Videos & Films
26 May 2022
/ Vulnerability: Us and AI /
While the fish as a living system is out of normal in the error condition, it can also demonstrate amazing resistance. When glass breaks, the resulting crystals retain some kinetic energy and continue moving for some time, then, due to inertia, this movement fades to zero.
During a highly challenging vulnerability reliability test:
Оn the “Alive” side there is a sense of fragility with so many possibilities for destruction of the complex’s system. But alongside the vulnerability there is also a super-ability for restoration, recovery and even development.
On the artificial side, in contrast, we are left with a diminishing kinetic impulse.
On the “Alive” side there is super-effort of restoration, recovery and even development, and on the artificial side, a diminishing kinetic impulse.
According to Searle’s “Chinese Room” theory, we can call our vulnerability sensory semantic, and AI’s (non?)vulnerability syntactic.
We see on the “alive” side the elasticity and flexibility of “semantics” and on the other side boundless but predeterminеd possibilities of “syntax”.

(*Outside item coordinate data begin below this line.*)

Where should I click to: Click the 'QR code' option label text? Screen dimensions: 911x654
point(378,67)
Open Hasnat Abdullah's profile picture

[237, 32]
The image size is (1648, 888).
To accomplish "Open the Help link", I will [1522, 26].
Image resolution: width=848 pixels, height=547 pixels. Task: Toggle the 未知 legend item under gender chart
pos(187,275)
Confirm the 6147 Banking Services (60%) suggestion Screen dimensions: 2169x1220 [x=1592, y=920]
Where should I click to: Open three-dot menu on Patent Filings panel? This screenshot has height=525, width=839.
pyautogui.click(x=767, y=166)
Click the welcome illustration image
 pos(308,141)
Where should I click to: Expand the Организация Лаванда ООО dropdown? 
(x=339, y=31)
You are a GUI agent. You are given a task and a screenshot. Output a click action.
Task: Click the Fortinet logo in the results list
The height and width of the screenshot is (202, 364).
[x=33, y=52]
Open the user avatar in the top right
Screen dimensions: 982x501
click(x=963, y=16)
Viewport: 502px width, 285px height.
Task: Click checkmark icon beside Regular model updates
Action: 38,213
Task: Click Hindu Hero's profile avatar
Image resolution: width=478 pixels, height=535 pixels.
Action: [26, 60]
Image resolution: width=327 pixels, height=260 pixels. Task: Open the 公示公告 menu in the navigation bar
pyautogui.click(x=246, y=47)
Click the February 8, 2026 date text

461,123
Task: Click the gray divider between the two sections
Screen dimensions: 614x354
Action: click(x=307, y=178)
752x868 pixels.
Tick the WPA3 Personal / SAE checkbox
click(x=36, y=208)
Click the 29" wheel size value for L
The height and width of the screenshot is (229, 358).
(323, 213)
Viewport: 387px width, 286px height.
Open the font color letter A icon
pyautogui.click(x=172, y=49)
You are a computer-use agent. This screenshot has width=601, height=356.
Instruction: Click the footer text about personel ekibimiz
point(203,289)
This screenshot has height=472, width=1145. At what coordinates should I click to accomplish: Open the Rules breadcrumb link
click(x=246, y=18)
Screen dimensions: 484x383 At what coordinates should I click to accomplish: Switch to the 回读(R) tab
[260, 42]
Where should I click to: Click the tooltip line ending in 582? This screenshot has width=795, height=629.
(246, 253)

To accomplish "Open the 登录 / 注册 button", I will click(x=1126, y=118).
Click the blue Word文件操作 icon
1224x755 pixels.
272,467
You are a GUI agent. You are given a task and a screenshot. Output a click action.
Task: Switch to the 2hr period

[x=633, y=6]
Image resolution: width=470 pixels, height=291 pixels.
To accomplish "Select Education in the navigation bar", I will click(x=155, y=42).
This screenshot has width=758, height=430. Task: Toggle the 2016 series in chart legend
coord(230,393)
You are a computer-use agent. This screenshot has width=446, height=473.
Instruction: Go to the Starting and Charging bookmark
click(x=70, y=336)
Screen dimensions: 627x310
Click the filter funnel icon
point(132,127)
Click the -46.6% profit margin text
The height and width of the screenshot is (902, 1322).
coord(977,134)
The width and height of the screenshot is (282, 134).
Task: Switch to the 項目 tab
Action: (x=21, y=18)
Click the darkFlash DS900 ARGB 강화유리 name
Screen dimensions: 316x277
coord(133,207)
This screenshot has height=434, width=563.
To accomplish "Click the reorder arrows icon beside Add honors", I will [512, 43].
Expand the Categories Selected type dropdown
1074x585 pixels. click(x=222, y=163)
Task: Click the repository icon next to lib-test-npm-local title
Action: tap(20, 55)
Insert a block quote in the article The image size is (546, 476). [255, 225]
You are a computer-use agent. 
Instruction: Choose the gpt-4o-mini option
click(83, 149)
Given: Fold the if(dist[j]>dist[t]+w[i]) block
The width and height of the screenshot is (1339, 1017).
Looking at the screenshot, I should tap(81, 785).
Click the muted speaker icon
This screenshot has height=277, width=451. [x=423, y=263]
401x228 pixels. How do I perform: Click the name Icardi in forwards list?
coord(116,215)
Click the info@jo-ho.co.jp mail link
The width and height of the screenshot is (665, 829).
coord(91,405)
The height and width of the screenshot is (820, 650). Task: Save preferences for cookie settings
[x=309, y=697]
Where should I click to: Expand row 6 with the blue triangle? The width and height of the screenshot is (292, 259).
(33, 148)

Should we pose “semantic”, ethical, legal and psychological questions-to ask to AI?
Shall we expect deep answers from AI, as for now, our semantic, human grounding filters are necessary and inevitable since “semantic” values ultimately determine development, creativity, discovery.
Do we desire the emergence in the near future of an equivalent consciousness in AI?
Do we still retain control over this dimension?
Shall we increasingly prize our different vulnerabilities especially the creative ones, cultivate and test them more and more?
Videos – / Untitled n 1.. /
A video-investigation of trivial objects and substances transformations into abstractions and the fact that sound can completely change the image. Hypothetically, sound is stronger than image.
Observation of image/sound contrasts: shadow of water on transparencies/Kodo drums; “Rotation” of grass seen from a car window/experimental jazz; flickering images/rain drops sound; glare of flowing water/recitation of Japanese poetry.‘ ‘Listen to the beating heart through a simple ice cube. ‘Lamps swinging in the wind, throwing red eyes in a puddle.. foam cocktail structure… magic mouvement of car internal mechanism displaied in showroom … surface’s secrets. No special effects: a closer shot. It is not a fictional world. There is a diversion of the world. Motion combines organic and non-organic worlds. Movement forms are deformed by sound. The association is between the contrast image-sound. We are taken away by the time, the speed and the rhythm’ V.Mazin
“The collective unconscious exerts overwhelming influence on the minds of individuals. These effects of course vary widely since they involve virtually every emotion and situation” Our emotions alike bursting bubbles – are they personally ours? »
/ SOAP RE-SOUND: a Practical Guide /
Video for The Pushkin Museum project “100 Ways to Live a Minute”.2020
Soap is one of the quarantine heroes. It acts as an image. In this video research, as in many others, I swap image with sound, that turns out to be more powerful than image. Wind is a very fitting metaphor for the human mind: it is invisible, yet its actions are obvious. Their combination — a new substance — a filter, protection, soap, mask shielding from information flow. This is a very focused choice of one’s own sound preferences, interests, emotions. This choice is unlimited even in isolation. It is inside us, so we can re-sound everything, any reality. We ourselves sound and vibrate through our bodies on a certain frequency. Research has proven, that high positive frequencies enhance body defense, and perhaps get rid of some problems, and perhaps add some high frequencies to our collective background noise. Soap sounds like wind. And now I suggest you seeing my previous experiments of this kind.
To see video, please click on the link bellow:
100 ways to live a minute at the Pushkin museum
Film “PuzzleParis” 35 min
A PUZZLE is an enigma-game: interlaced mysterious particles fitting into a big picture. Our entire world is a PUZZLE whose details, even the tiniest, are full of inner secrets. Hidden dimensions await discovery. “PuzzleParis” invites us to construct an idea of the city with given (sometimes odd) closeups. Even the usual elements of Paris imagery appear to be seen through the eyes of a visitor from another planet. Suddenly, with no special effects, the elevator of the Eiffel Tower becomes a gigantic insect. Like a kaleidoscope of Japanese prints, the images of “PuzzleParis” capture the colors, characters, scents, tastes, fragrances and textures of the City of Lights.